Top of Provided passage
While dining at Sapphire Grill, I had the best seat with a direct view of the ocean and my husband! We had great food as usual and were very happy that we did not try some place new. When we arrived home, I was surprised by the flowers and gifts waiting for me on our porch. What a nice surprise! At the moment I bent down to gather my loot, a tornado of bees swarmed my rose bushes. It was a strange sight to see and our only thought was to run inside. I needed to pick up Alex and noticed underneath the rose bush was a basketball size ball of bees. It was so strange looking. I called the Bee Man when I came home and he explained the behavior of bee swarms and told me to enjoy nature. So, that is what we did! Was it a gift from nature? Did the bees know of my florist inside my house? Am I the flower and the bees knew I needed a lot of love today to make up for last year’s birthday drugged after surgery  at UCLA hospital for a week.

It was a great day and I felt the love from all of you! Walking to school, I heard the chorus of “happy birthday” wishes and it was great feeling. The weather was also fantastic and again I appreciate all of my family and friends so much!  Tomorrow, back to my cancer job and I will pull the reports, highlight the areas in question for my doctors, and continue my celebration until I enter the closet!
Bottom of Provided passage
- **What to do**:
a) Rewrite the birthday post from "It was a great" to "enter the closet!", replacing "fantastic" with "wonderful".
b) In the birthday post, whom did the writer call after the bee swarm?
Top of Data segment
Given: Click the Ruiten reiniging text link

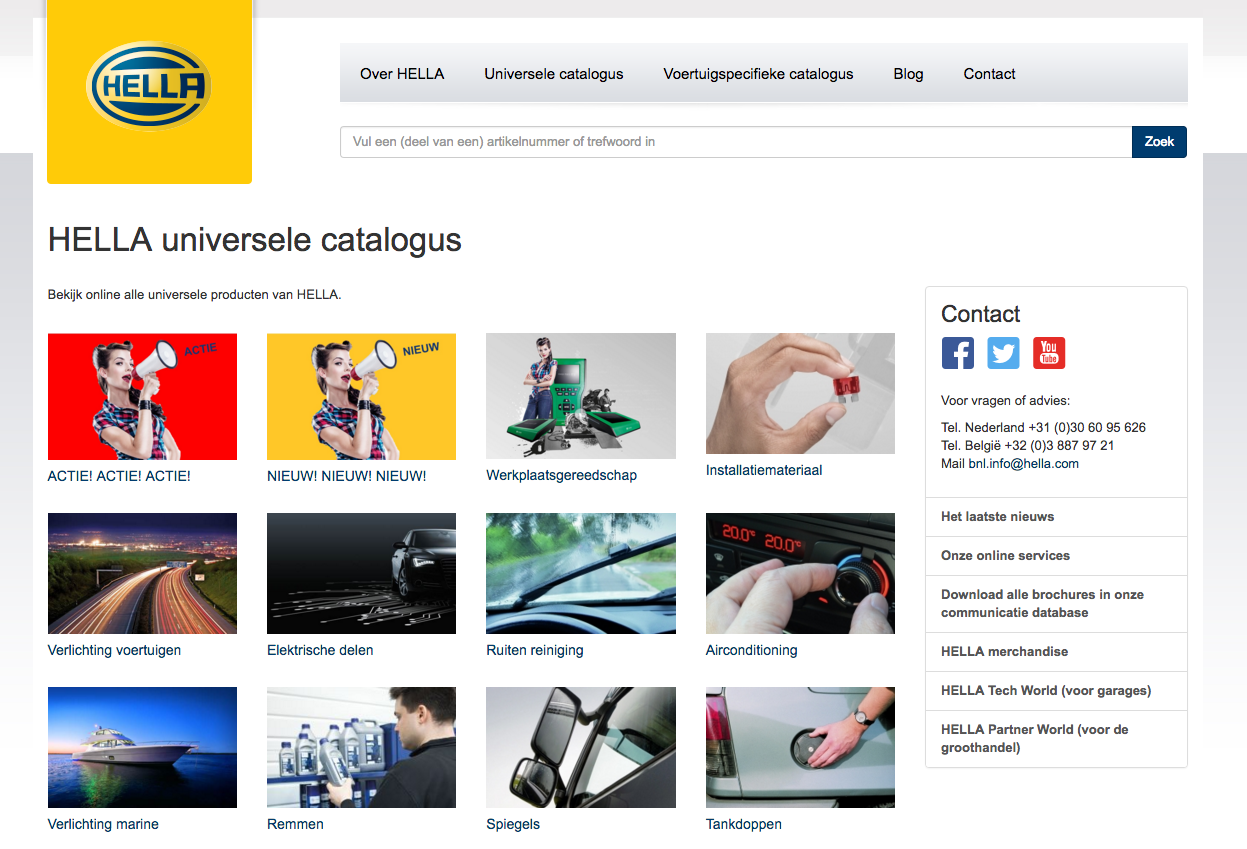Looking at the screenshot, I should click(x=535, y=650).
Bottom of Data segment
- **Results of the tasks**:
a)
It was a great day and I felt the love from all of you! Walking to school, I heard the chorus of “happy birthday” wishes and it was great feeling. The weather was also wonderful and again I appreciate all of my family and friends so much!  Tomorrow, back to my cancer job and I will pull the reports, highlight the areas in question for my doctors, and continue my celebration until I enter the closet!

b) The Bee Man.